*The task*
Copy all records exactly; omit pictures.

*Source material*
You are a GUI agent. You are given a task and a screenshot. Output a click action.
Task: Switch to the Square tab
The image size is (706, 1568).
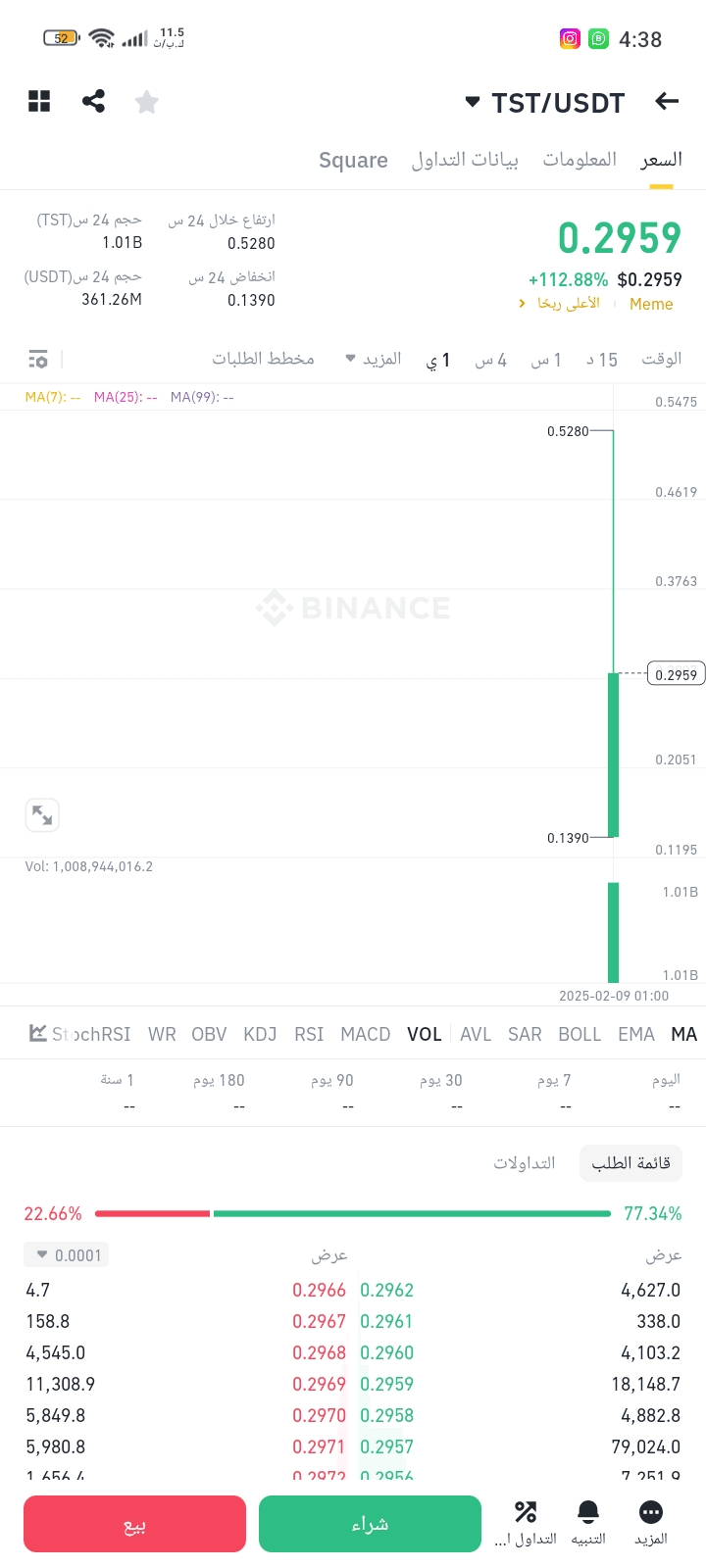pyautogui.click(x=353, y=160)
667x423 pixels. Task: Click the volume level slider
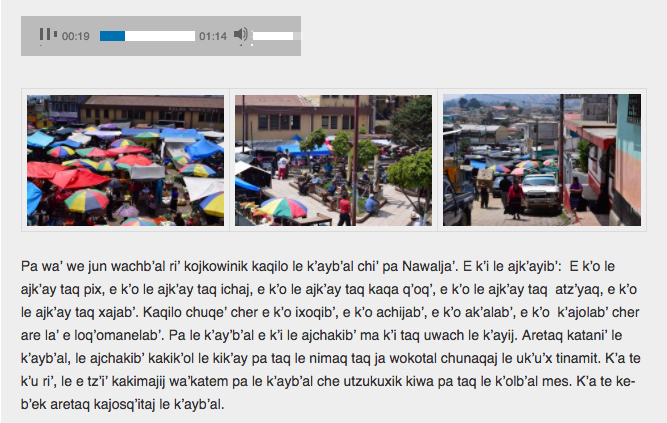click(273, 36)
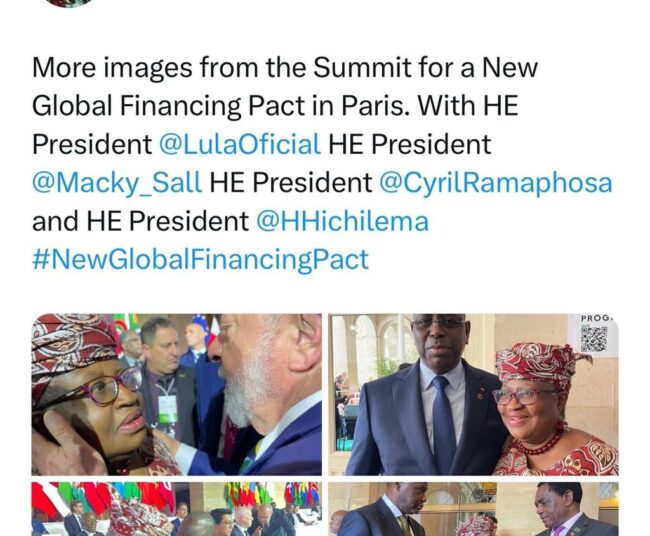Tap the author's avatar above the tweet
This screenshot has width=650, height=536.
[x=70, y=3]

*Response area*
You are a GUI agent. You are given a task and a screenshot. Output a click action.
Task: Switch to the Square tab
The image size is (706, 1568).
pyautogui.click(x=353, y=160)
667x423 pixels. Task: Click the volume level slider
click(273, 36)
Tap the author's avatar above the tweet
This screenshot has width=650, height=536.
[x=70, y=3]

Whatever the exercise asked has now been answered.